From Grassroots Activism to Power Politics: Human Rights Ideas and 20th-Century International Relations
Society for Historians of American Foreign Relations 2
Session Abstract
This panel on the role of human rights ideas, sponsored by the Society of Historians of American Foreign Relations, thus engages directly with the 2017 Annual Meeting theme of “Historical Scale: Linking Levels of Experience.” Each of the panel’s three papers link the global and the local, exploring the agency of citizens as well as the asymmetrical power of the state. All three treat human rights as a contested concept, both internationally and domestically, and examine how individuals and organizations worked to impose their own interpretations thereof on publics and policymakers. The papers draw links across time and space to engage with the question of human rights — from the churches of the Southern United States to the halls of the Kremlin. Taken together, the papers in this panel assess the intersection between foreign and domestic policy, the role of the United States in the world, and the questions of race, class, and gender which informed modern human rights policy and its consequences.
Beyond engaging directly with the theme of this year’s meeting, all three authors featured on this panel make significant contributions to the historiography of human rights in their own right.

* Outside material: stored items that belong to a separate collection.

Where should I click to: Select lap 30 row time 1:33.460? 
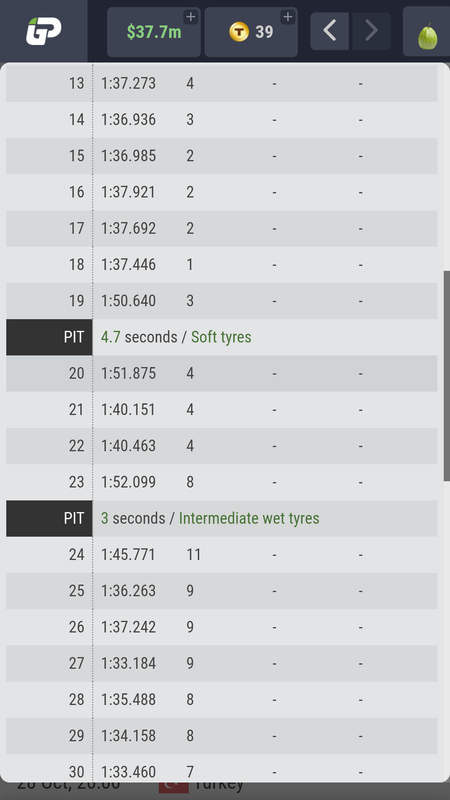point(129,772)
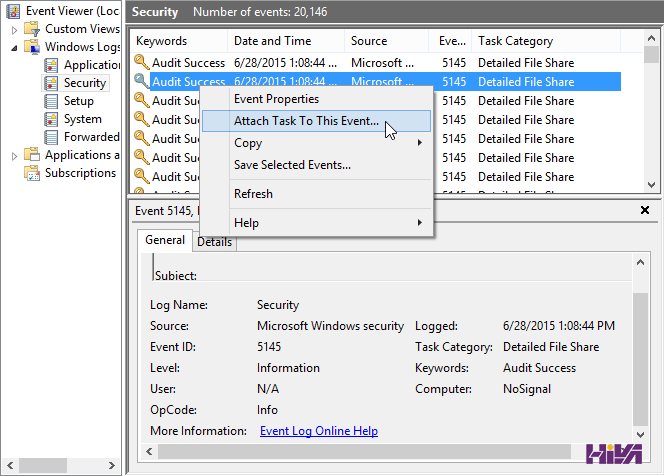Collapse the Windows Logs tree node
Image resolution: width=665 pixels, height=476 pixels.
click(x=14, y=47)
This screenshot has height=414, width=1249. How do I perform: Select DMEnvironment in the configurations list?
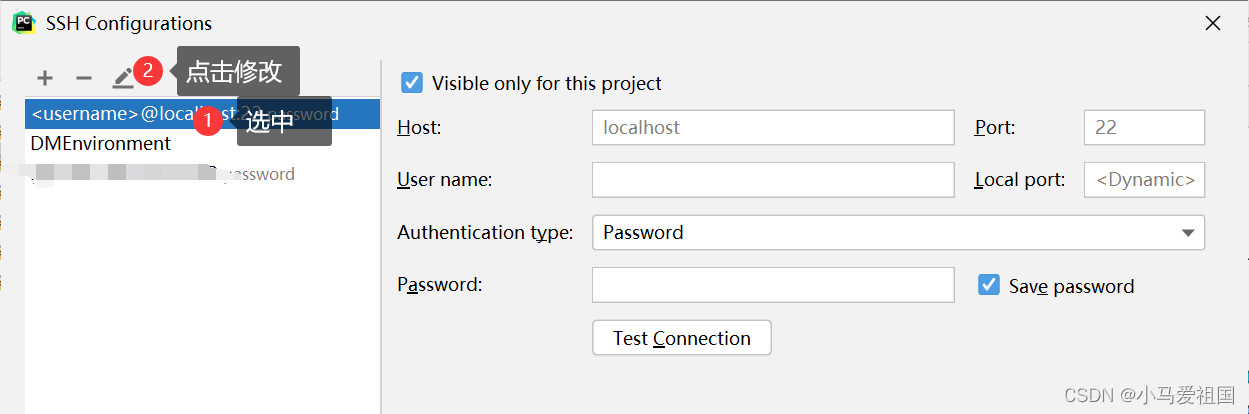click(101, 144)
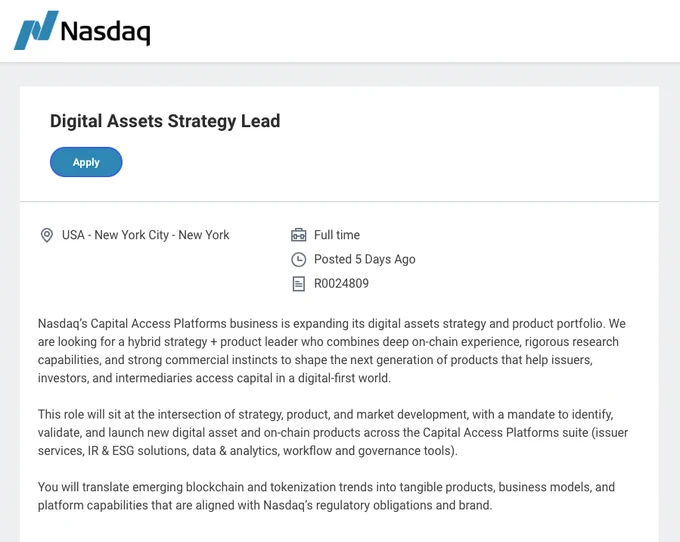The width and height of the screenshot is (680, 542).
Task: Select the location pin icon
Action: 47,235
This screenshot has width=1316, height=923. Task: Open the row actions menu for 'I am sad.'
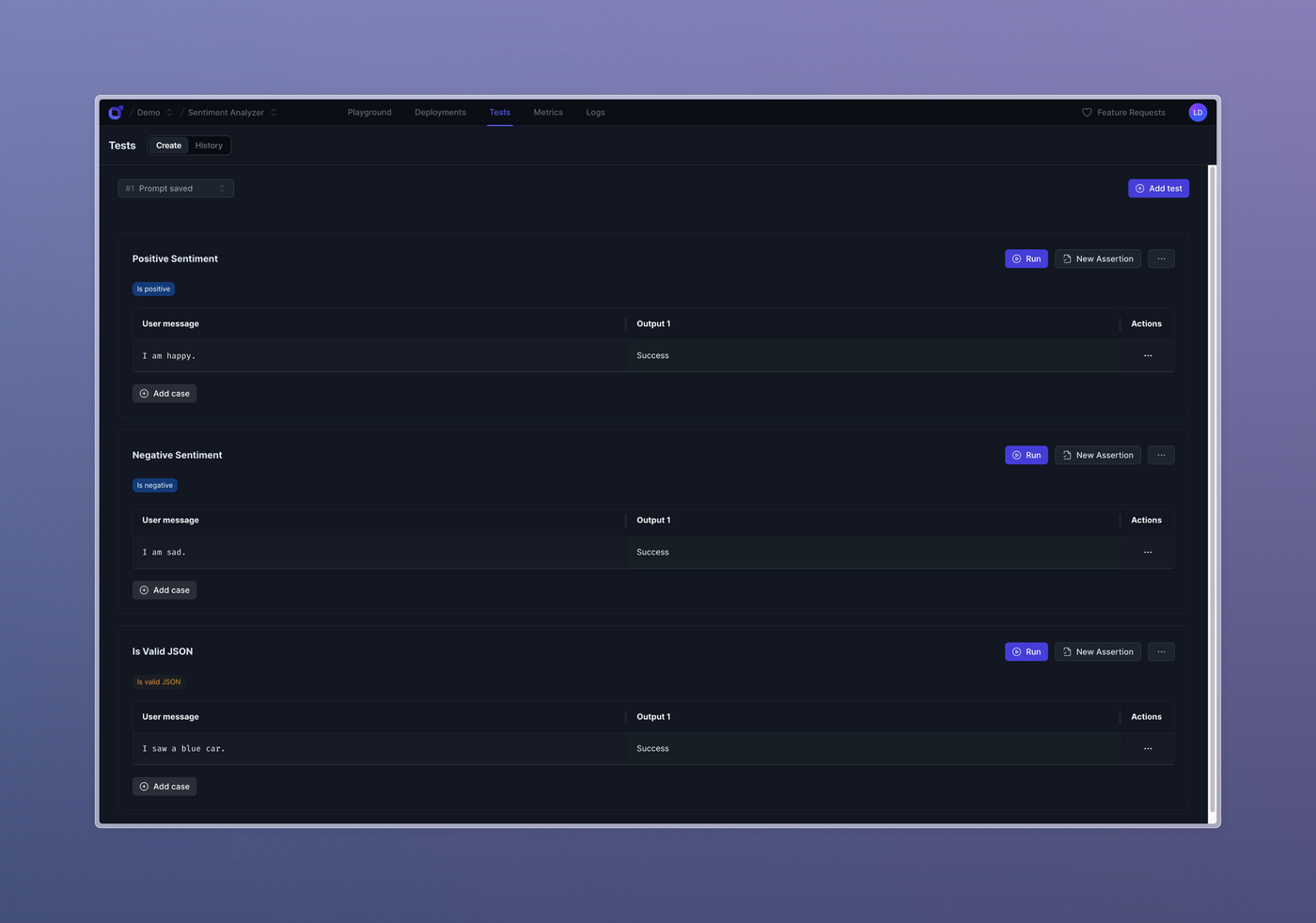pyautogui.click(x=1147, y=552)
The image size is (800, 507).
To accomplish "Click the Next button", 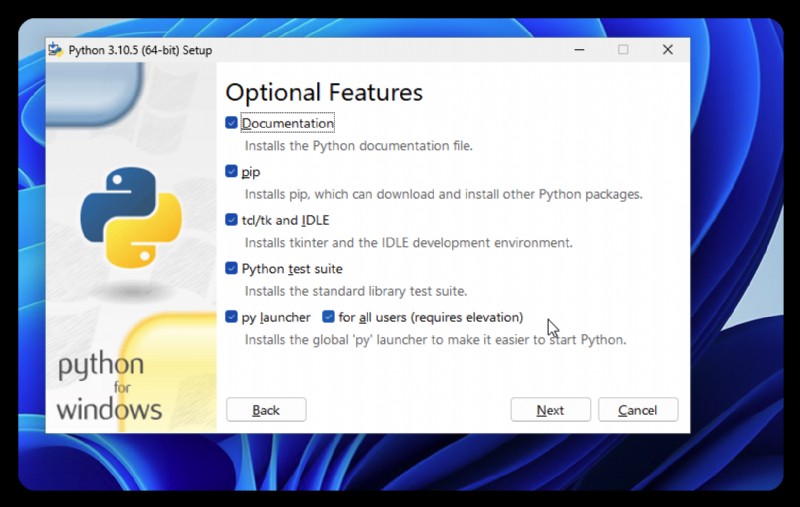I will point(551,410).
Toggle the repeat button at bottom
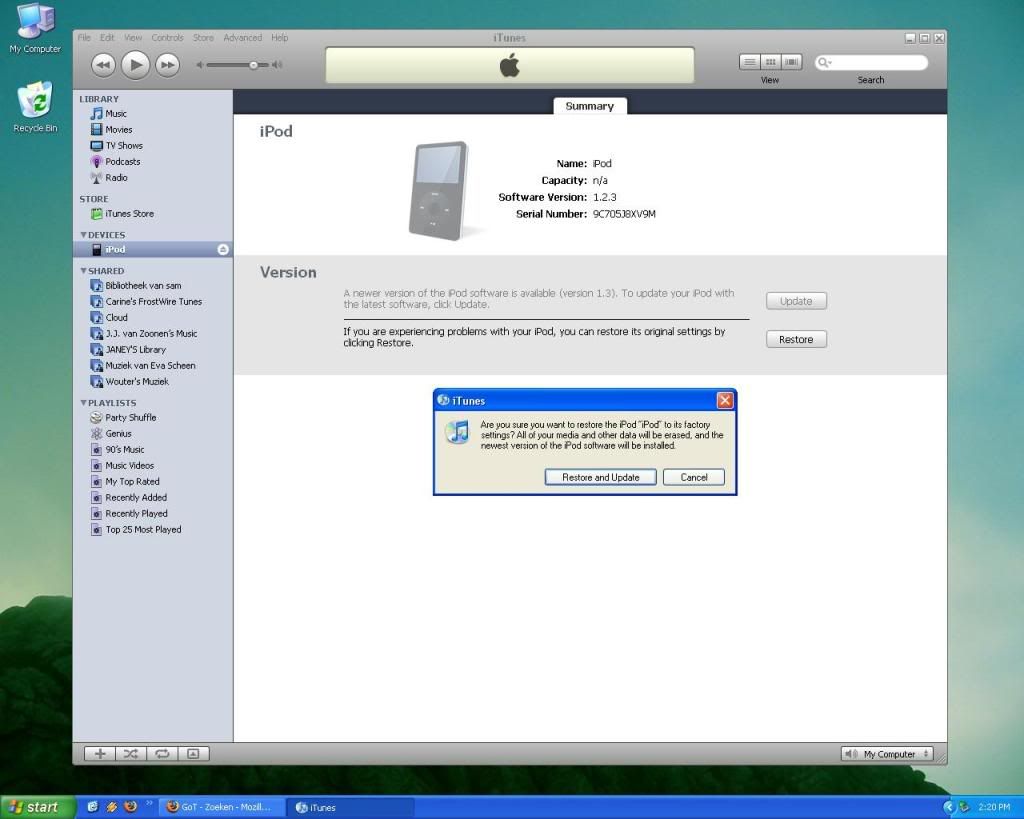The height and width of the screenshot is (819, 1024). point(162,754)
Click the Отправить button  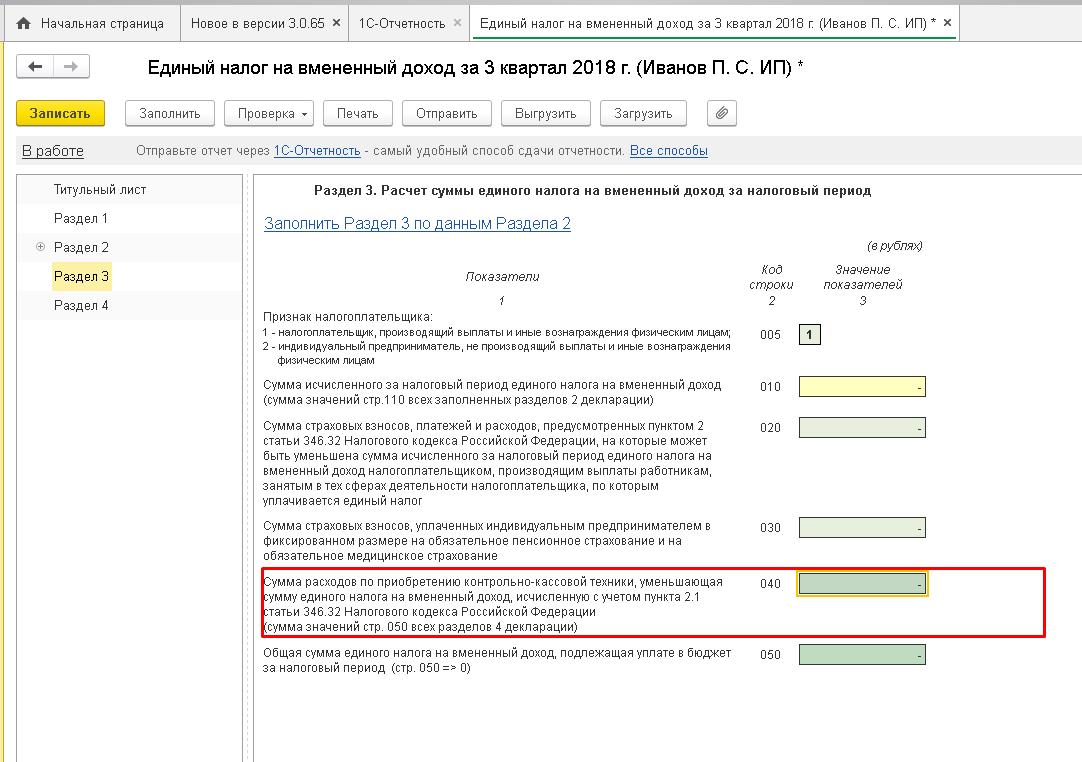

Ingu Hwang’s paper explores pressure for democratization in South Korea from both within and without, placing the idea of human rights at the core of efforts both to support and suppress the liberalization movement. Simon Miles examines human rights in the context of the waning Cold War struggle between the United States and the Soviet Union, making extensive use of newly declassified documents from Russian, Ukrainian, and other Eastern bloc archives to illustrate how both Moscow and Washington appropriated the language of international human rights movements to suit their own goals. Lauren Turek’s paper probes the fierce debates, as well as moments of shared purpose, that broke out among and between American religious denominations — from Pentecostals and Southern Baptists to Catholics, Jews, and mainline Protestants — as they sought to convince US policymakers to take up the cause of human rights and religious liberty across the globe during the Cold War.
In unique ways, this panel both enriches and complicates our understanding of human rights as a historical phenomenon, contributing to an important conversation about the role of human rights in global affairs. By tracing links across scales, all three papers inform our understanding of the history of human rights movements around the world as both drivers of local change and responses to large-scale global shifts.